__Work instruction__
Reproduce the section of the listing that begins at the line containing "Open the Format paint roller pane" and finishes at the line containing "Task: Give an Award to JakobbYates' comment". Include both end lines and nothing beyond them.

__Stored data__
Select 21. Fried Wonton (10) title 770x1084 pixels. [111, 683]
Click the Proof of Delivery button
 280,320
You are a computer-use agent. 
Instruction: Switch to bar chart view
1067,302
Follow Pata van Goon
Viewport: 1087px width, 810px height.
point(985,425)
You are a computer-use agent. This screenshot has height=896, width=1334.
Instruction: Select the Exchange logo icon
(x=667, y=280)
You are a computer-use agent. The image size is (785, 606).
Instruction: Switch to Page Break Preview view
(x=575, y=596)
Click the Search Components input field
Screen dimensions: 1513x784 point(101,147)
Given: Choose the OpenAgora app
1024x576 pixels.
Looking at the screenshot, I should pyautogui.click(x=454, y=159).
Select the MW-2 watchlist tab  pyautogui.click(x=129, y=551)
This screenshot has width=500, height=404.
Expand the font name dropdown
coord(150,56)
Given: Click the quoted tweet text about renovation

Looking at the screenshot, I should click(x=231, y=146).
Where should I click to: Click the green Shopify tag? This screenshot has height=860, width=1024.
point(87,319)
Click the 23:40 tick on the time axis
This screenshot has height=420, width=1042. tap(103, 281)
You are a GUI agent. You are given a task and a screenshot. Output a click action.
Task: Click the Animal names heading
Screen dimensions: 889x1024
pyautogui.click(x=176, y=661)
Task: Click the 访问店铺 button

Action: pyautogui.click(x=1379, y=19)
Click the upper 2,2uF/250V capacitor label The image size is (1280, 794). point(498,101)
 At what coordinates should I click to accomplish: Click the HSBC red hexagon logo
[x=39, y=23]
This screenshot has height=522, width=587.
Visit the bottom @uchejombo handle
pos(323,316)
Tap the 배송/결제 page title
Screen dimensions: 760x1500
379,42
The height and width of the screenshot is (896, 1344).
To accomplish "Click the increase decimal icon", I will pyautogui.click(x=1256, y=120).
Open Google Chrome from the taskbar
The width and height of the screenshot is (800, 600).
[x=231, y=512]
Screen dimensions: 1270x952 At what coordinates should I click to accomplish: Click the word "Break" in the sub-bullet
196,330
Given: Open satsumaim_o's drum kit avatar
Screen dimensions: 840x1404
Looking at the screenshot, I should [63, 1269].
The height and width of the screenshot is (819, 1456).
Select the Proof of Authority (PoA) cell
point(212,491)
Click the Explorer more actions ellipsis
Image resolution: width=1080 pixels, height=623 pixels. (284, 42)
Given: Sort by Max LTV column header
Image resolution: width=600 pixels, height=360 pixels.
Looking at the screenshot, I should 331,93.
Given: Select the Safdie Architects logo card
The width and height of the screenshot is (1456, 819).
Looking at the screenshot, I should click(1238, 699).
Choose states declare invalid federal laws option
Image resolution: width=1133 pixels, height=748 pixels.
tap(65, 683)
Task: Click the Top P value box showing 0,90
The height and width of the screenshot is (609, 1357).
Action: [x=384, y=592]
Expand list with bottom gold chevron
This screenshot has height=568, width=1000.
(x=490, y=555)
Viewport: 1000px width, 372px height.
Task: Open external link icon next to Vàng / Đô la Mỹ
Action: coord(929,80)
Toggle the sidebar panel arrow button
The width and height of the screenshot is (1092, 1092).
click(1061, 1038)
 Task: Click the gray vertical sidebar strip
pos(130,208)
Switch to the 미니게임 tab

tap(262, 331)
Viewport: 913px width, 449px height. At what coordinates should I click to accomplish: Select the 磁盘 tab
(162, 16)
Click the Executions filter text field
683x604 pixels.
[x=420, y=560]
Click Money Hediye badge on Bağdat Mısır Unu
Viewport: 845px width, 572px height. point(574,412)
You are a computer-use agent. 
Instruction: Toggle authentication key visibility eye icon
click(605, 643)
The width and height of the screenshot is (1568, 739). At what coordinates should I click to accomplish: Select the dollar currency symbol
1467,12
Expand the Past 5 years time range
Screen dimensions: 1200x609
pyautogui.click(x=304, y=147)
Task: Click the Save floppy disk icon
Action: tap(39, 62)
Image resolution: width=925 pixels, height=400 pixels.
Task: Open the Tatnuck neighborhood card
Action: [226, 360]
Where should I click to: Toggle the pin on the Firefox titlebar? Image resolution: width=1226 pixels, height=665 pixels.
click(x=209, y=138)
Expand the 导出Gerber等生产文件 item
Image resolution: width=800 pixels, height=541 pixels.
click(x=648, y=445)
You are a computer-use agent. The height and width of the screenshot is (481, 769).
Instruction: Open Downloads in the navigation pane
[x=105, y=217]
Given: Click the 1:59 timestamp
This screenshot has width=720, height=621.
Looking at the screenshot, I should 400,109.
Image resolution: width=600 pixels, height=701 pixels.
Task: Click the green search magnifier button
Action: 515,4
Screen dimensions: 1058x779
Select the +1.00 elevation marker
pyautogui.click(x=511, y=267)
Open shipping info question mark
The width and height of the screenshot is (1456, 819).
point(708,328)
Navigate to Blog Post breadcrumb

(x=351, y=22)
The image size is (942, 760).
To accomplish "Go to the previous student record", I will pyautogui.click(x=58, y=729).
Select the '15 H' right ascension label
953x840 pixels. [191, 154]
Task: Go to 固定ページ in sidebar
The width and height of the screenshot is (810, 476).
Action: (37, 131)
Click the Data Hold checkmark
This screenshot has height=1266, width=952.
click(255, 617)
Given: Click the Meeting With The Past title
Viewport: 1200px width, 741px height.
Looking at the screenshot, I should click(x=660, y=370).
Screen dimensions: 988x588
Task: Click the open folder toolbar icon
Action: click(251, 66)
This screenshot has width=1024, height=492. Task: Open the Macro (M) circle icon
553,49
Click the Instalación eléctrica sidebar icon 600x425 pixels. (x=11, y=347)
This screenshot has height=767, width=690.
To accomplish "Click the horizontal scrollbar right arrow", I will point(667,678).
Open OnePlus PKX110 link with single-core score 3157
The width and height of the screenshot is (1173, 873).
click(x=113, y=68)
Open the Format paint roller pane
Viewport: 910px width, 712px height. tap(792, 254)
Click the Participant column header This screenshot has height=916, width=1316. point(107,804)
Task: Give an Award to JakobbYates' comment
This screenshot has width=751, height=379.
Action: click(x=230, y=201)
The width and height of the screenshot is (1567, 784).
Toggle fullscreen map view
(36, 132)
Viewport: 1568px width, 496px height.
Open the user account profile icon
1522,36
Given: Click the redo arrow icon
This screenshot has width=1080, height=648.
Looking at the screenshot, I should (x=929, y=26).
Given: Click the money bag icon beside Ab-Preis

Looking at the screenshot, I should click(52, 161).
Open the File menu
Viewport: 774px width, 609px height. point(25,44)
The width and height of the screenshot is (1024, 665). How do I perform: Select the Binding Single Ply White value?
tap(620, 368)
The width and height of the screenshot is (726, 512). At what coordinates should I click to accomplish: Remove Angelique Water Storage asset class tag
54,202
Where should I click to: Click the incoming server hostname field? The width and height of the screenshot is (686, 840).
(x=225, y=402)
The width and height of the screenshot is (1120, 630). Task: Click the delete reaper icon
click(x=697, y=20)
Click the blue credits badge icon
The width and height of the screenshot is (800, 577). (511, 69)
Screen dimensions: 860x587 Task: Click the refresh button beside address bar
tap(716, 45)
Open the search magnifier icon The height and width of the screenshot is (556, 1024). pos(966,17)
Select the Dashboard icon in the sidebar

__Output for this exercise__
Open the Format paint roller pane
Viewport: 910px width, 712px height. tap(792, 254)
Click the Participant column header This screenshot has height=916, width=1316. point(107,804)
Task: Give an Award to JakobbYates' comment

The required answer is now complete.